_Document excerpt_.
Peter Pitts is President and co-founder of the Center for Medicine in the Public Interest. Prior to founding CMPI, Pitts was a Senior Fellow for healthcare studies at the Pacific Research Institute.
From 2002-2004 Peter was FDA’s Associate Commissioner for External Relations, serving as senior communications and policy adviser to the Commissioner. He supervised FDA's Office of Public Affairs, Office of the Ombudsman, Office of Special Health Issues, Office of Executive Secretariat, and Advisory Committee Oversight and Management. He served on the agency’s obesity working group and counterfeit drug taskforce.
His book, Become Strategic or Die, is widely recognized as a cutting edge study of how leadership, in order to be successful over the long term, must be combined with strategic vision and ethical practice. He is the editor of the new book, Coincidence or Crisis, a discussion of global prescription medicine counterfeiting.
He has served as an adjunct professor at Indiana University’s School of Public and Environmental Affairs and Butler University.
Mr. Pitts also currently serves as a Visiting Professor at University of Paris School of Medicine.
Dr. Robert Goldberg
Robert Goldberg is co-founder and vice president of the Center for Medicine in the Public Interest. (CMPI) Along with Peter Pitts, Dr. Goldberg hosts the popular and controversial blog on the pharmaceutical industry and healthcare, www.drugwonks.com.
Prior to founding CMPI, Goldberg was Director of the Manhattan Institute’s Center for Medical Progress and Chairman of its 21st Century FDA Task Force that examined the impact of the FDA’s Critical Path Initiative on drug development and personalized medicine.
He has written for The Wall Street Journal, The Washington Post, the Los Angeles Times, National Review Online, The Chicago Tribune, The Philadelphia Inquirer, The New York Sun and writes regularly for The American Spectator (where he broke the story about Obama Medicare director Donald Berwick’s admiration for Britain’s National Health Service); the New York Post and The Weekly Standard. He is an expert on Medicare reform, comparative effectiveness and FDA’s Critical Path Initiative and the author of many papers including, "Insta-Americans: The Empowered (and Imperiled) Health Care Consumer in the Age of Internet Medicine," and with John Vernon, "Alzheimer's Disease and Cost-effectiveness Analyses: Ensuring Good Value for Money?" and “Economic Evaluation and Comparative-Effectiveness Thresholds: Signals to Firms and Implications for R&D Investment and Innovation.” He is also author of the forthcoming book, “Tabloid Medicine: How the Internet is Being Used To Hijack Medical Science For Fear and Profit.” (Kaplan, December 2010).

_Material supplied_.
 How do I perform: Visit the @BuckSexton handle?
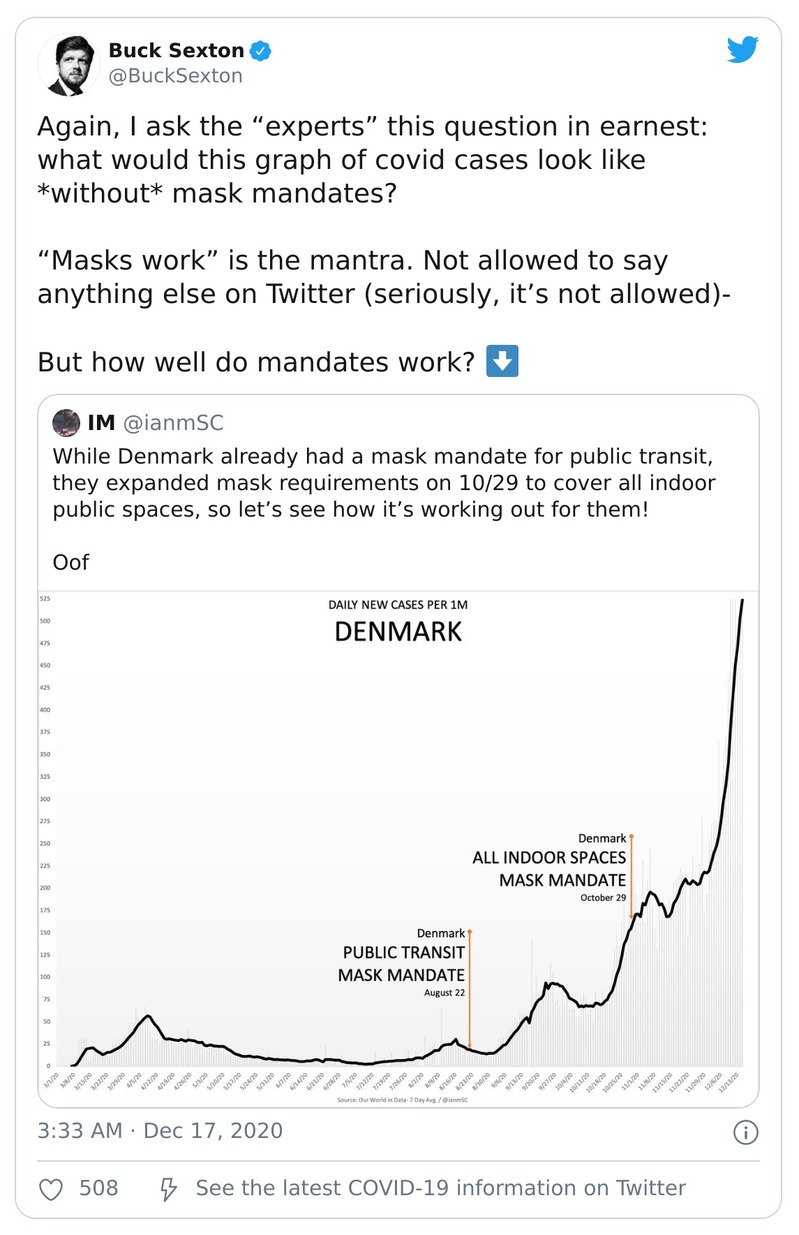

==

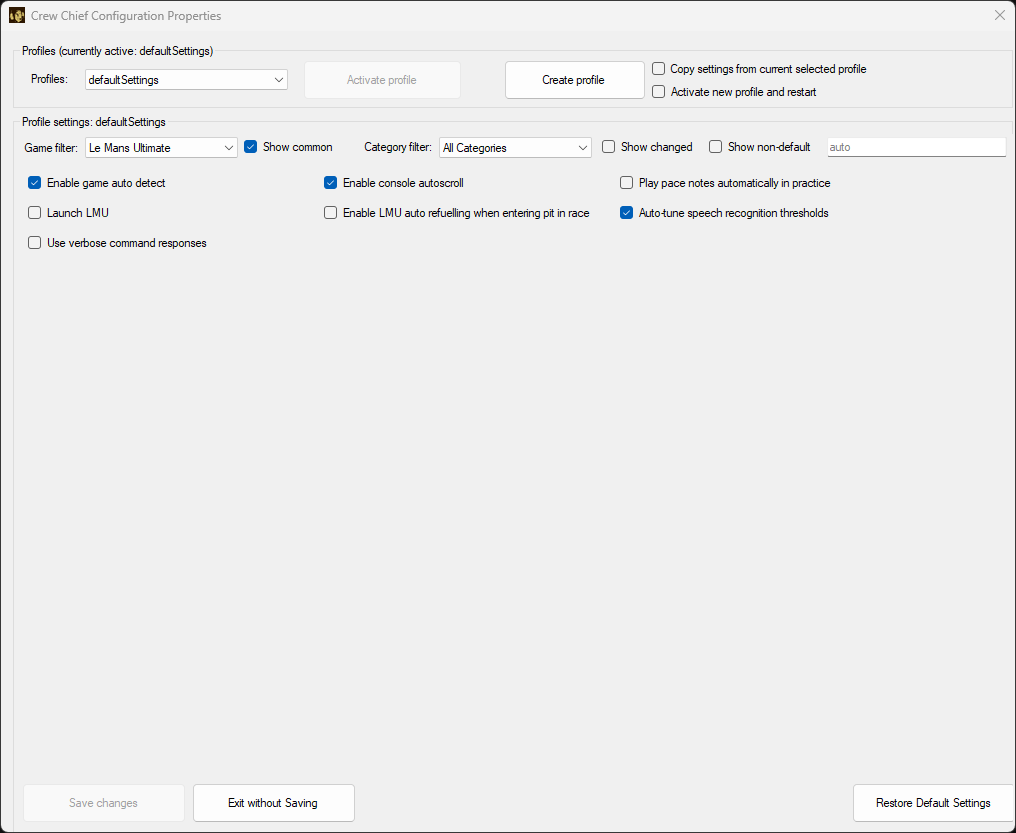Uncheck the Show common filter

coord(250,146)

_Exercise set_.
**A)** Answer these questions using the CMPI co-founder biographies.
(i) In which years did Peter Pitts serve as FDA's Associate Commissioner for External Relations?
(ii) What blog do Peter Pitts and Robert Goldberg host together?
(iii) Which publisher and release date are given for the book "Tabloid Medicine"?
**B)** Transcribe the passage of the CMPI co-founder biographies that starts at "Peter Pitts is" and ends at "counterfeit drug taskforce.".

_Responses to the tasks_.
**A)**
(i) 2002-2004
(ii) www.drugwonks.com
(iii) Kaplan, December 2010

**B)**
Peter Pitts is President and co-founder of the Center for Medicine in the Public Interest. Prior to founding CMPI, Pitts was a Senior Fellow for healthcare studies at the Pacific Research Institute.
From 2002-2004 Peter was FDA’s Associate Commissioner for External Relations, serving as senior communications and policy adviser to the Commissioner. He supervised FDA's Office of Public Affairs, Office of the Ombudsman, Office of Special Health Issues, Office of Executive Secretariat, and Advisory Committee Oversight and Management. He served on the agency’s obesity working group and counterfeit drug taskforce.